“The Latest Must-Have for Millennials? Fancy Debit Cards” (Fortune)
“Study: Millennials Are More Likely To Ask Family To Borrow Money” (Forbes)
“Millennial Buyers Face Tough Housing Market” (Huff Po)
If you set a Google Alert of the term “millennial” you will likely see a variation of the headlines above peppered with other studies, opinions, and proclamations about the nearly 80 million people in the millennial birth cohort. The theme of content on “the millennial generation” typically revolves around politics, finance, and culture; the authors of such articles frequently use the results of one-time polls taken by those born between 1981-1996 to justify their claims.
Often, those claims are used to further a political or a corporate talking point. For example, a commentator might use data that young people are having less babies to argue that millennials are destroying marriage. Or a pundit might take data of millennial lack of support for a political candidate and blame the entire millennial cohort for the politician’s loss.
Thus, the voice of millennials is often reduced to pre-defined answers to surveys which are then applied to the entire generation.

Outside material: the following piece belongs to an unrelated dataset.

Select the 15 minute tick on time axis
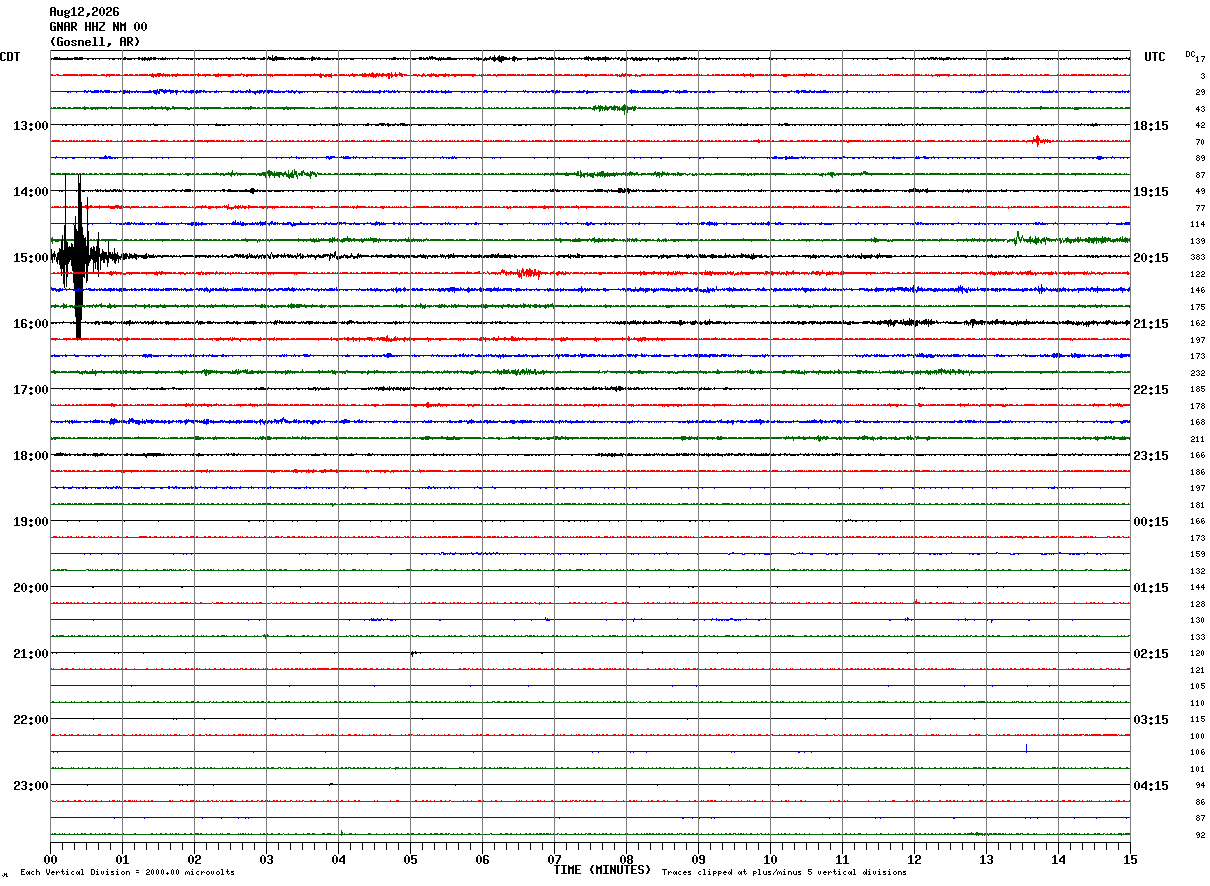Viewport: 1210px width, 886px height. 1130,859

Similarly to other news coming from the information business industry, content about millennials often analyzes members of the generation with no regard to intersectionality. This is how commentators and pundits are able to use the millennial label to either sensationalize and manipulate our perception of the generation (“A bunch of millennials didn’t vote for Hillary? You can blame the millennial generation for her loss!”), or undermine political movements by pinning them on “demographics” (“A millennial democratic socialist won an election? It’s an isolated incident…and we are capitalist“).

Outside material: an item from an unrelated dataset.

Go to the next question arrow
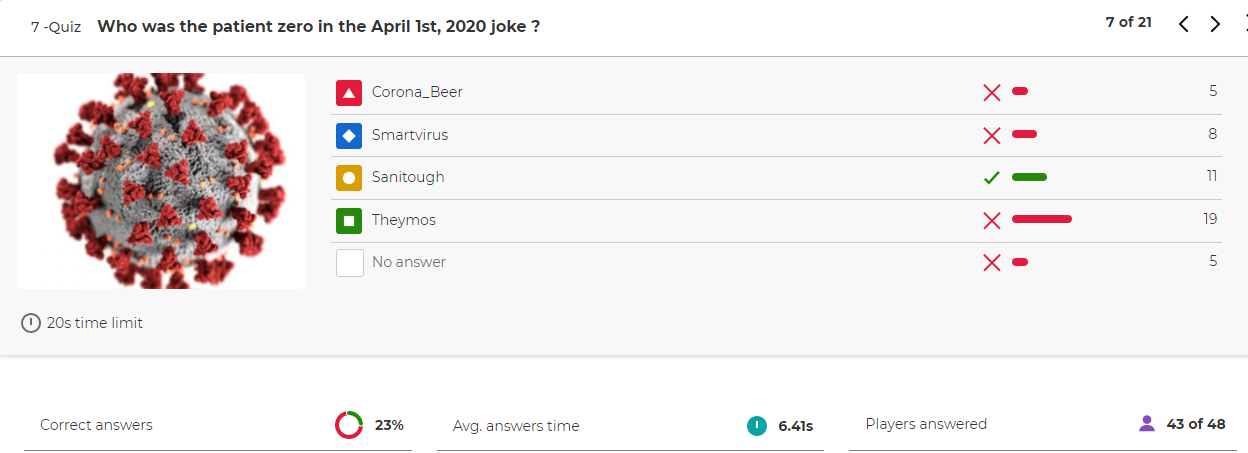 click(x=1215, y=24)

Recent efforts to undermine millennial support for Occupy and the political movement inspired by Bernie Sanders exemplify how the U.S. media elite use propaganda to influence public perception about the generation. Whereas previous content about millennials, written before many of us were even born, meant to prophesize our “collective identity” and preemptively define who we are, current efforts aim to undermine demands held by large segments of the millennial cohort.
Once we step away from for-profit, self-serving narratives about millennials, we see that content about the millennial and other generations is primarily a question of political power and representation. After all, Neil Howe, one of the coiners of the label, worked with “deficit hawk” billionaire Peter Peterson and Trump’s chief propagandist Steve Bannon.

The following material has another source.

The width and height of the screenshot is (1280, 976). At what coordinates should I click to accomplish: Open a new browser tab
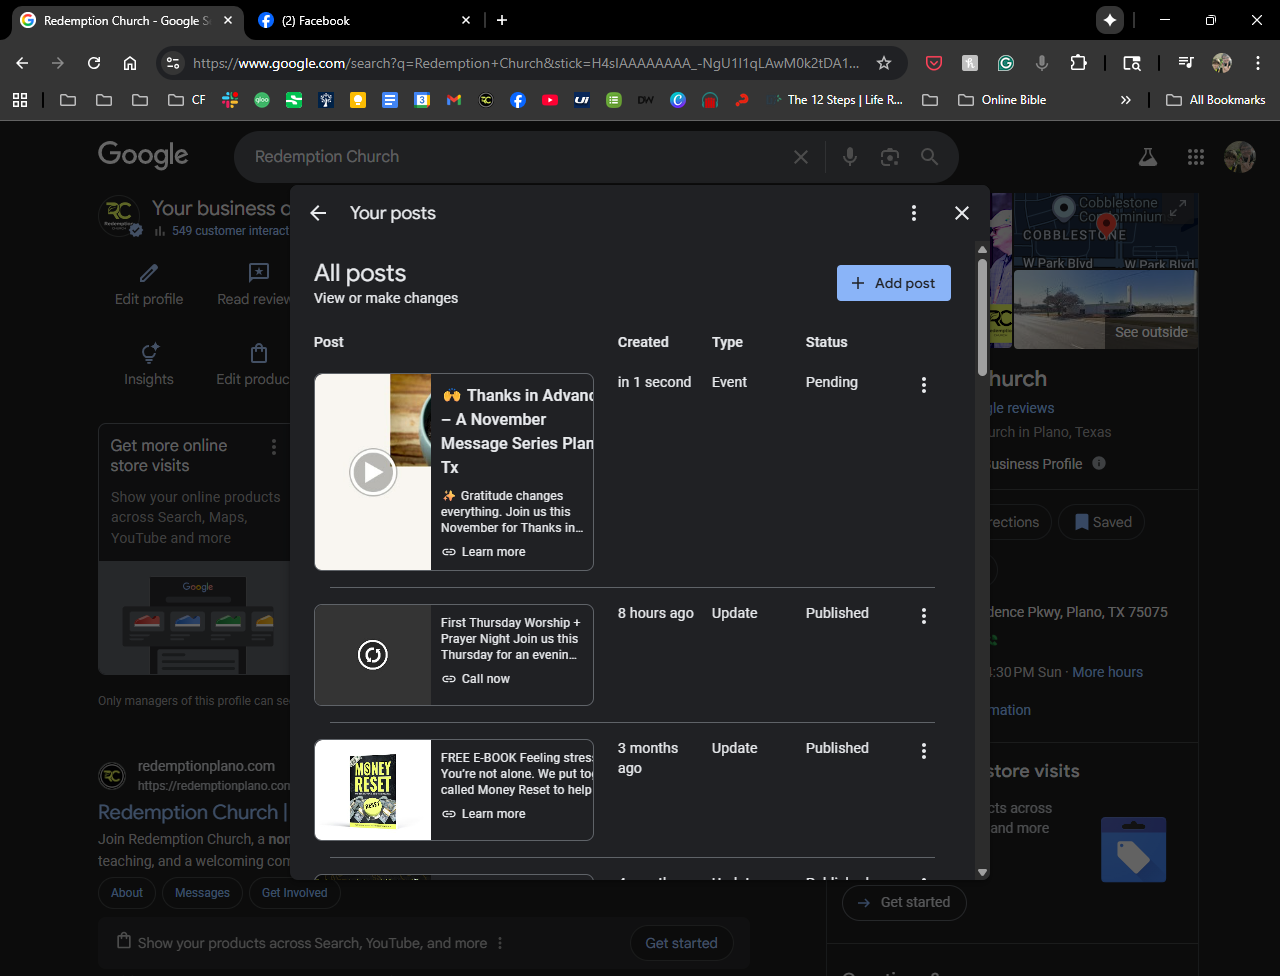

The “products” created in partnership with Peterson and Bannon—a book vilifying government programs and a propagandist movie blaming “the left”—exemplify how the label has been used in the highest corridors of power since its very creation. This is often achieved through placing the millennial and other generational labels in the context of system-supportive propaganda, similarly to how the pro-union voice, the anti-war voice, the climate change voice, the working class voice and other perspectives are routinely censored or subverted in the information business industry.
What would happen if those in the millennial cohort generated and shared knowledge independently of financial polls and corporate talking points? To truly answer this question, we need to support independent millennial publications, as well as writers and media creators who approach millennial issues from the standpoint of understanding, rather than exploitation.
There are a number of “millennial” publications which are leveling the field when it comes to portraying the reality experienced by many millennials. To uncover those stories and perspectives we have to ignore the dog whistles coming from the information market, and forge a path toward a vision of humanity that is bigger than any single demographic.
This doesn’t mean rejecting the millennial identity or continuously redefining who millennials actually are, but using our shared experiences to learn from each other and create content about millennials that is more engaging and authnetic than historical prophecies and press releases from the financial industry.